▶ [ACTIVITY] Wherever the word "Показать" occurs in the lines below, copy the whole line.

(MATERIAL SHOWN Opens)

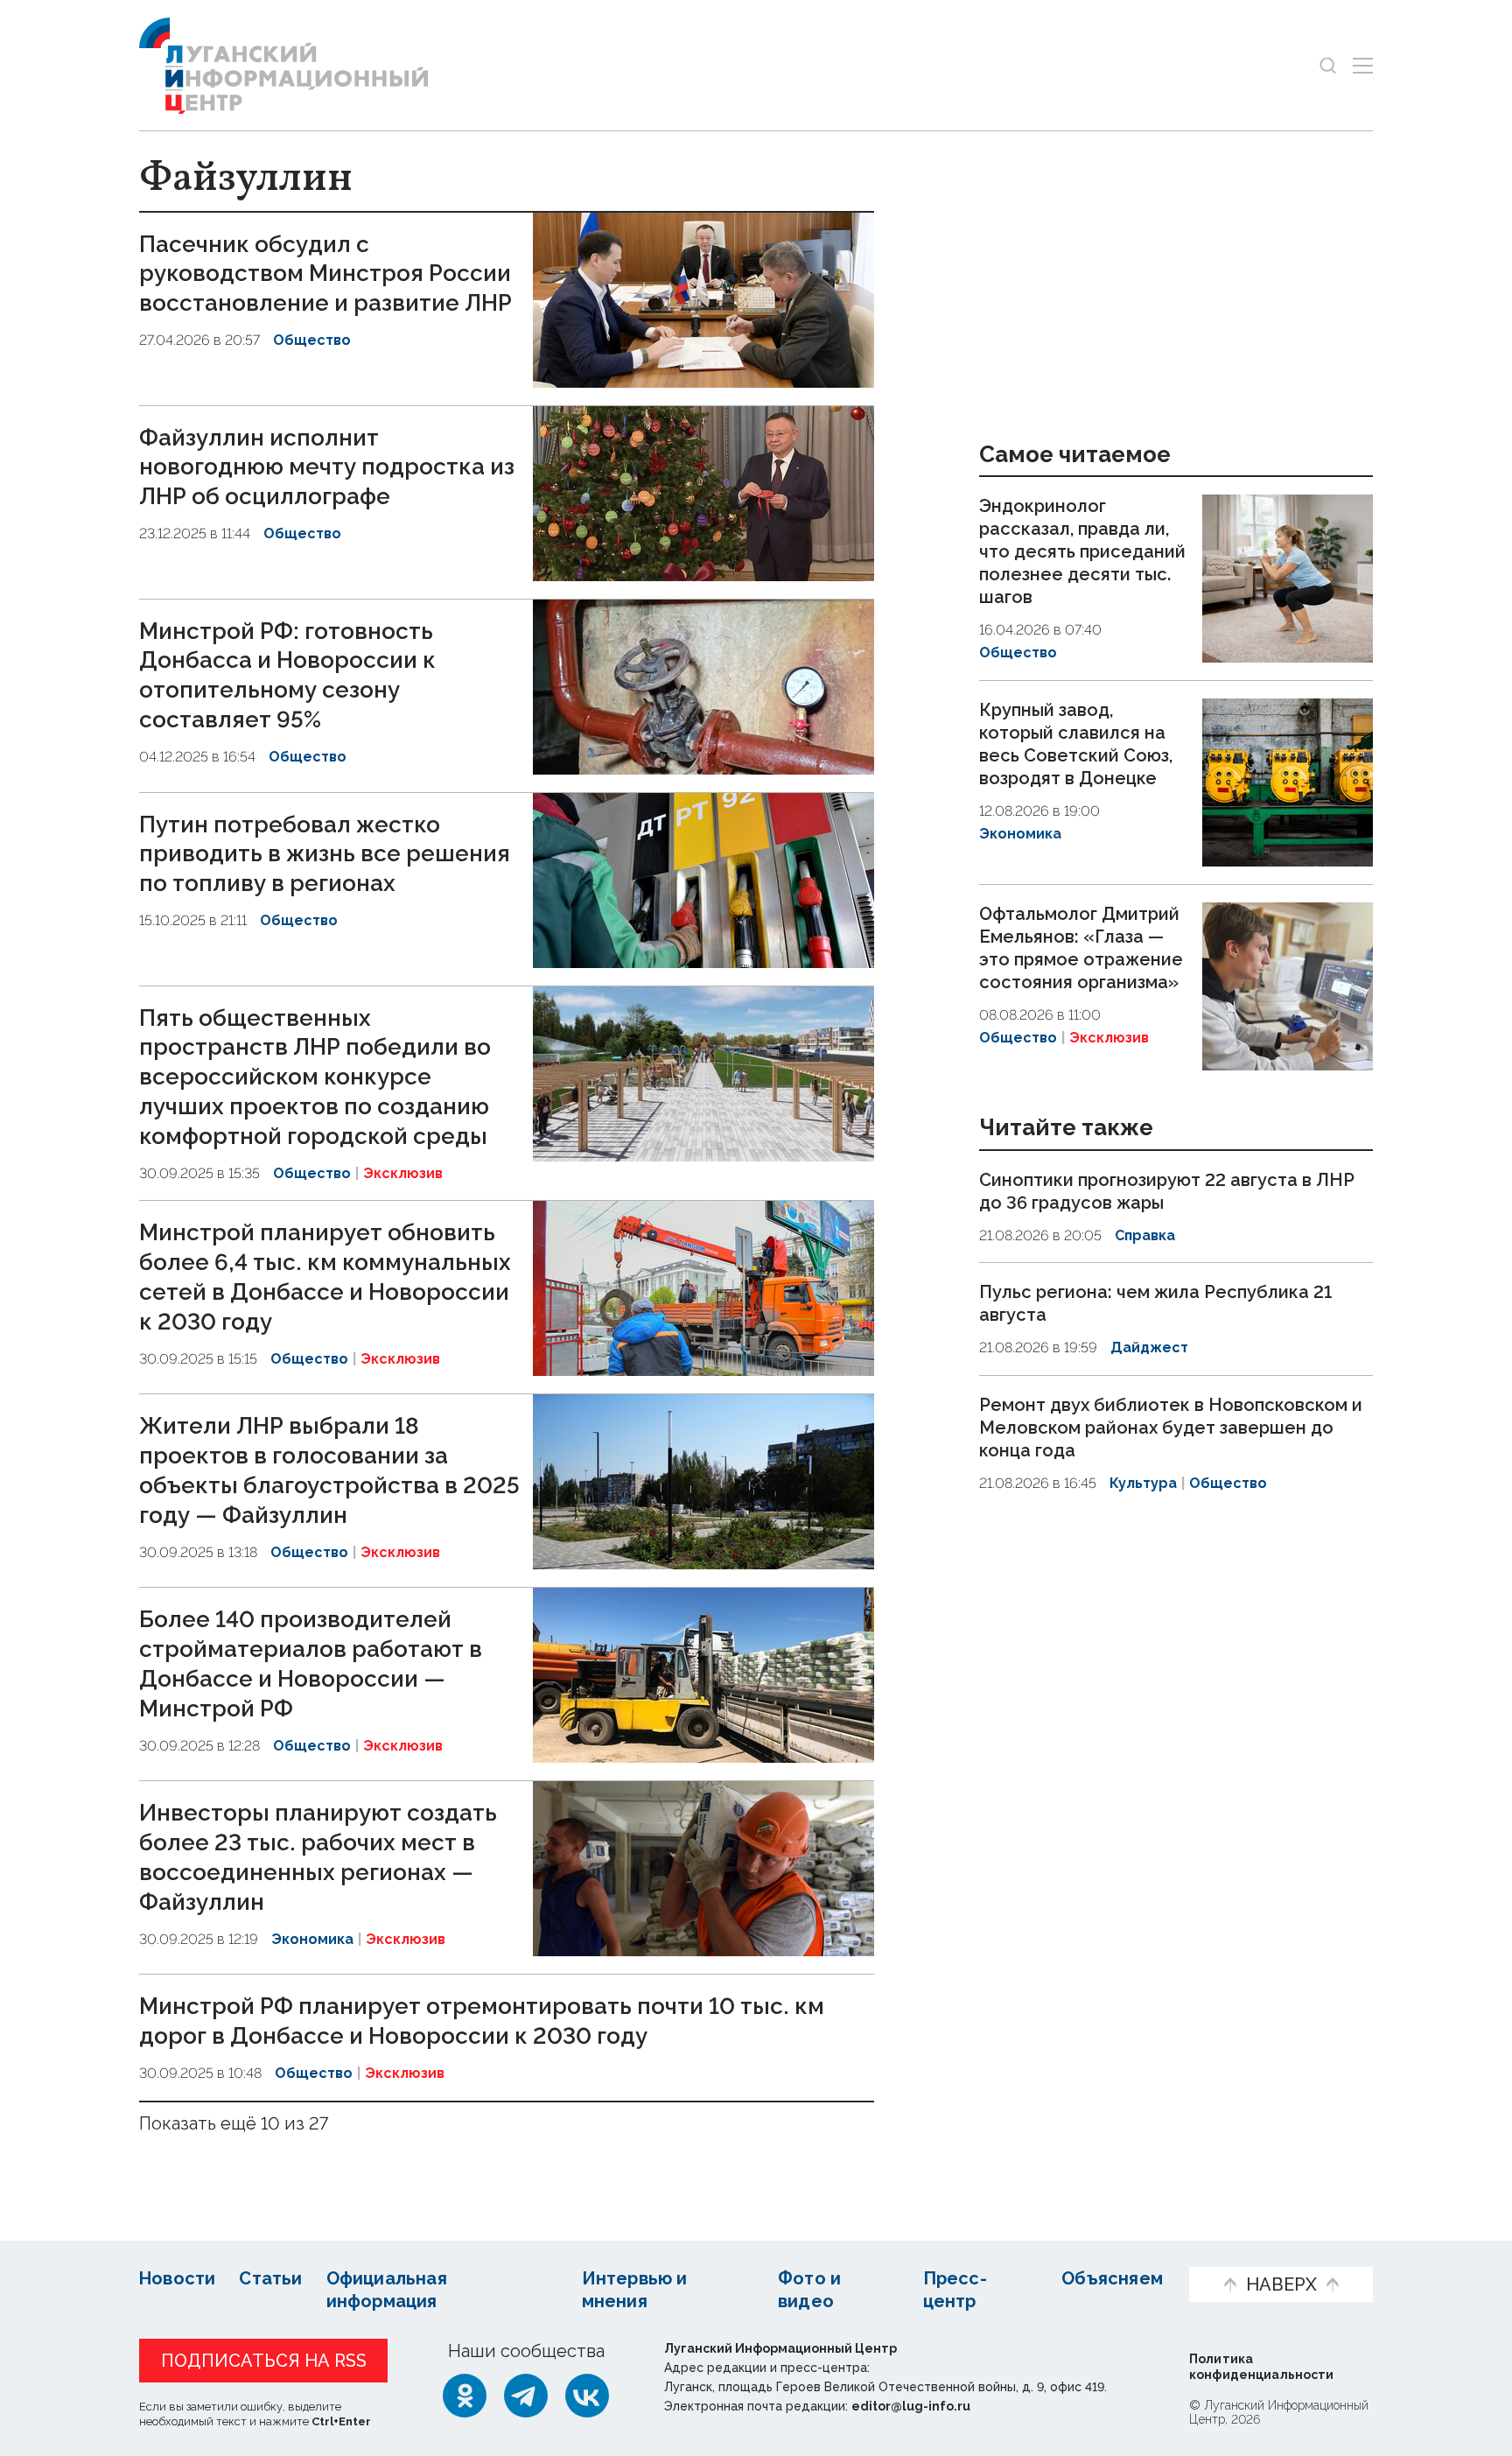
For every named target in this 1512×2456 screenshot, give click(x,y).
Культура (1143, 1483)
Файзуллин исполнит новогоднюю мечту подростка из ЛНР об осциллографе (326, 467)
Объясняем (1112, 2278)
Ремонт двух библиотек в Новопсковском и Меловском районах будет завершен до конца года (1170, 1427)
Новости (177, 2278)
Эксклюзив (403, 1173)
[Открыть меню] (1363, 65)
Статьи (270, 2278)
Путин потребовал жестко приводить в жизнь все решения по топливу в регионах (324, 854)
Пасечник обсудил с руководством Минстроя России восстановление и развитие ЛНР (325, 274)
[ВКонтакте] (587, 2395)
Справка (1145, 1235)
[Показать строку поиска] (1327, 65)
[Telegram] (526, 2395)
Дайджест (1149, 1347)
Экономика (312, 1939)
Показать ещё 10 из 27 (233, 2123)
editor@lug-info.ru (910, 2406)
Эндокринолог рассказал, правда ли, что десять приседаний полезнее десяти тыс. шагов (1082, 551)
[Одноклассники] (464, 2395)
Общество (312, 340)
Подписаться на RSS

(MATERIAL SHOWN Closes)

▶ [EXERCISE OUTPUT]
[Показать строку поиска] (1327, 65)
Показать ещё 10 из 27 (233, 2123)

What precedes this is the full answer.